◆ Texto mostrado ◆
Sin dudas, las miles de cartas que dejó forman una obra en sí misma que debe ser leída como una literatura íntima. Ahí, en esa escritura, se toma licencias y opina con vehemencia sobre la democracia, la esclavitud, las mujeres. “Yo no creo que Flaubert haya sido ni racista, ni machista, por otro lado. Hay que leer a los autores en el contexto de la época en que escriben y no con categorías de la época actual. Madame Bovary es una obra de una extrema y exquisita sensibilidad femenina. En todo caso creo que Flaubert era, como él mismo decía, un salvaje”, dice Cosin. Iparraguirre coincide: “El juicio moral hacia atrás es muy peligroso. Las circunstancias sociales y políticas eran muy distintas”, y agrega que “Flaubert produce un tipo de emoción estética, incluso sentimental, justamente con unos medios que parecen imposibles: con una especie de frialdad para narrar muy tremenda y con un elemento composicional que es el contrapunto, que él lo maneja de manera magistral. Flaubert te hace emocionar hasta con un loro embalsamado”, dice en referencia al cuento “Un corazón sencillo”, que inspiró la novela de Julian Barnes, El loro de Flaubert.

◆ Lista de tareas ◆
(1) Según el texto sobre Flaubert, ¿qué cuento inspiró la novela de Julian Barnes "El loro de Flaubert"?
(2) Continúa el texto sobre Flaubert a partir de su última oración.
Las entradas provienen de una fuente distinta a la del texto.

◆ Datos sin procesar ◆
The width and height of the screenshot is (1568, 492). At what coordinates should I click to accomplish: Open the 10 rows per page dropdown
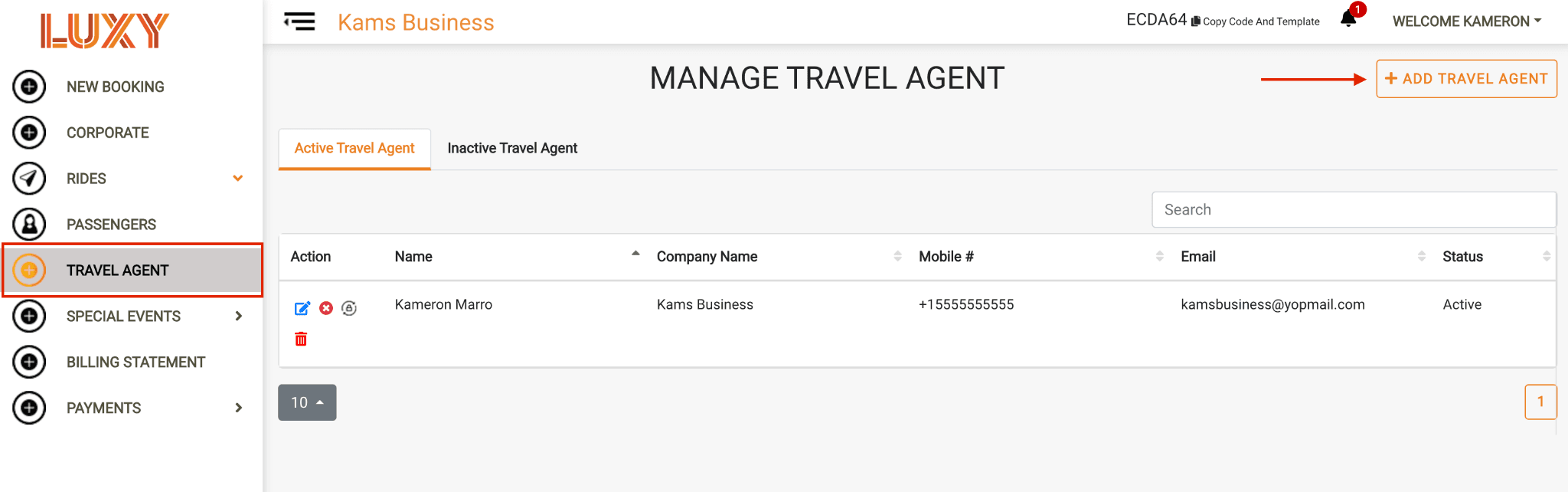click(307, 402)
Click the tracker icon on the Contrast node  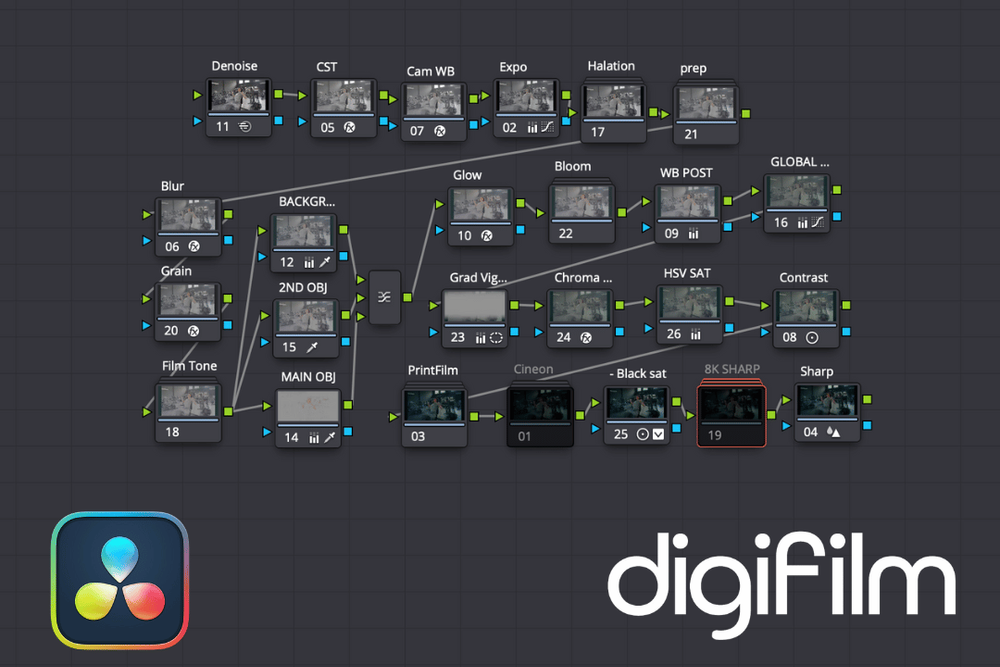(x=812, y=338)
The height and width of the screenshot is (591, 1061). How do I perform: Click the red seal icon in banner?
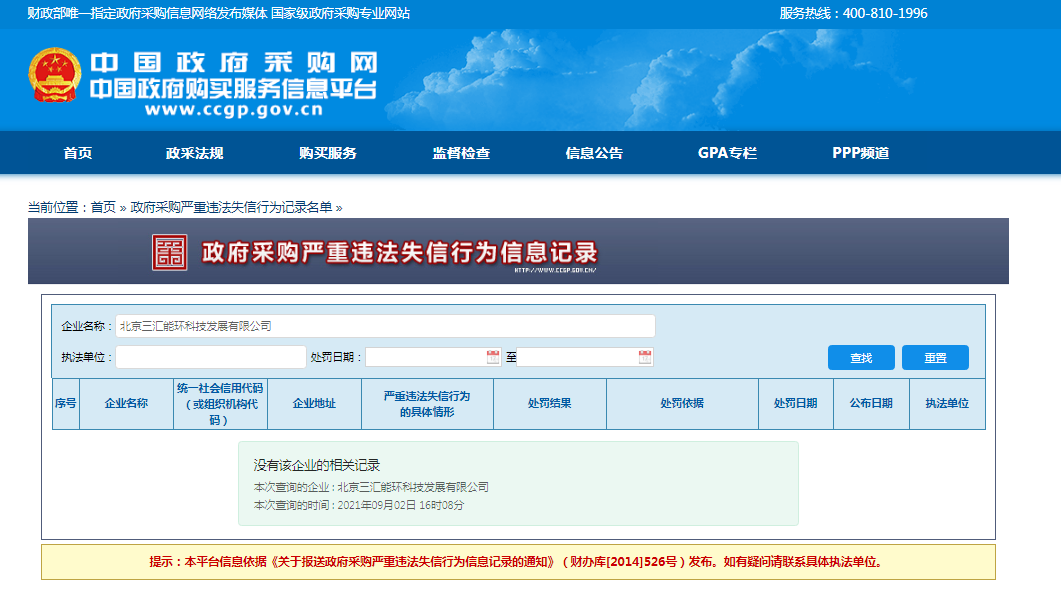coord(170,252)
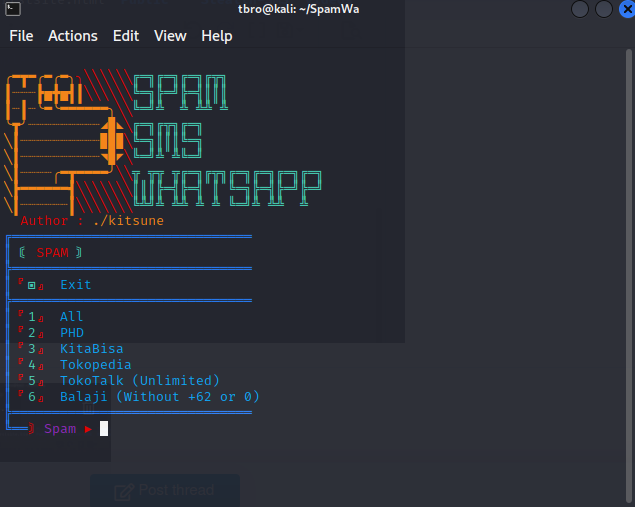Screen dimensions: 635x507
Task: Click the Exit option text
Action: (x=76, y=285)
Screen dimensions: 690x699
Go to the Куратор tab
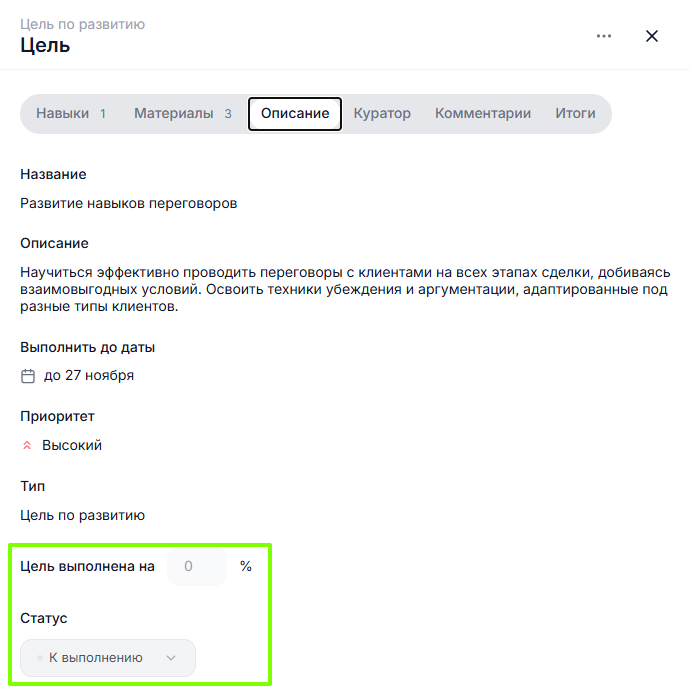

◆ Respuestas por tarea ◆
(1) El cuento "Un corazón sencillo".

(2)
“¿Por qué ciertos objetos de la realidad ficticia sobreviven en la memoria tan nítidos y sugestivos como verdaderos personajes de carne y hueso?”, se pregunta Vargas Llosa en La orgía perpetua, y se responde: “Porque han sido arrancados al mundo muerto de lo inerte y elevados a una dignidad superior; dotados de cualidades insospechadas, como, por ejemplo, una recóndita psicología, una capacidad de comunicar mensajes y despertar emociones, que hacen de ellos, pese a sus cuerpos inmóviles, pétreos, ciegos y mudos, seres imbuidos de profunda animación, de secreta vida”. Hay algo en este escritor inaugural —en varias dimensiones del término— que trastoca la manera de entender la literatura, no sólo de los autores, de cómo escribir, de qué es posible hacer con la imaginación y buen uso del lenguaje, también de los lectores, de qué puede provocar una historia sensible e inteligente y qué tan visible es la línea que separa lo que pasa dentro de las páginas y lo que suceda fuera. “No creo que haya que buscar ni enseñanzas ni moralejas, ni mensajes. Creo que hay que leerlo por puro deleite”, concluye Virginia Cosin.